Once we had our baseline, we started to get a consistent view of the class of question the bot was having difficulty answering. We looked at the Confluence pages involved and spotted a common theme, which allowed us to make a specific improvement to the way the Confluence pages were ingested. We now have other types of question that the bot struggles to answer, and we have a pipeline of work off the back of this.
We intend to improve the quality of Scottbot in the short term by:
- Trying different LLMs in the backend
- Experimenting with multiple LLM invocations to produce a single answer
- Processing the Confluence data in a number of different ways
- Ingesting the data in larger chunks to retain more context.
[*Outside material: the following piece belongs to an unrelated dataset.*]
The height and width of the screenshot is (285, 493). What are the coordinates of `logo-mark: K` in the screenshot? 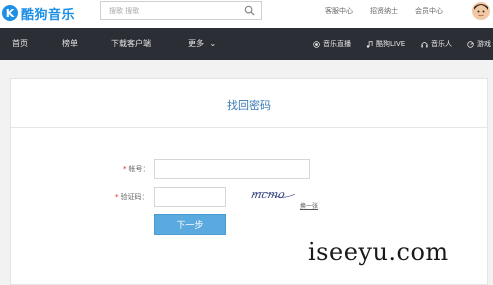 It's located at (10, 13).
- Ingesting the data in different formats to answer different types of questions. Some questions may demand a very specific answer, but others may entail listing all the pages that fulfil a set of criteria.
- Weighting the pages by metrics, such as the number of views or edits, the date of the last edit or even who the author is.
There will no doubt remain questions Scottbot cannot answer and so we’ll need to make a subjective judgement as to when it has achieved a sufficient level of quality. At that point, we’ll start to investigate pulling in data from other sources, such as our sales pipeline documents (pdfs on shared drives), Kimble, and Salesforce.
Ultimately, we’d really like Scottbot to be able to help with filling in timesheets or helping with travel requests and expense claims. But we have a bit more to do on the basics before we can get to that level of sophistication. We are also aware that this area is evolving rapidly, and we are fully prepared to throw away parts of what we have built as new solutions come on the market – both open source and proprietary, like Microsoft Co-Pilot. But we see value in more deeply understanding this technology (and how it integrates into other tech) ourselves and managing some of the risks of allowing our employees to use this technology day to day.
One other maxim that this project has resurrected is “Garbage in, garbage out”. It’s clear that our Confluence needs a little maintenance, and while changing the inputs to improve our pass rate would be somewhat underhand, the bot has highlighted some of the areas where one of our most important data assets is in need of some polish.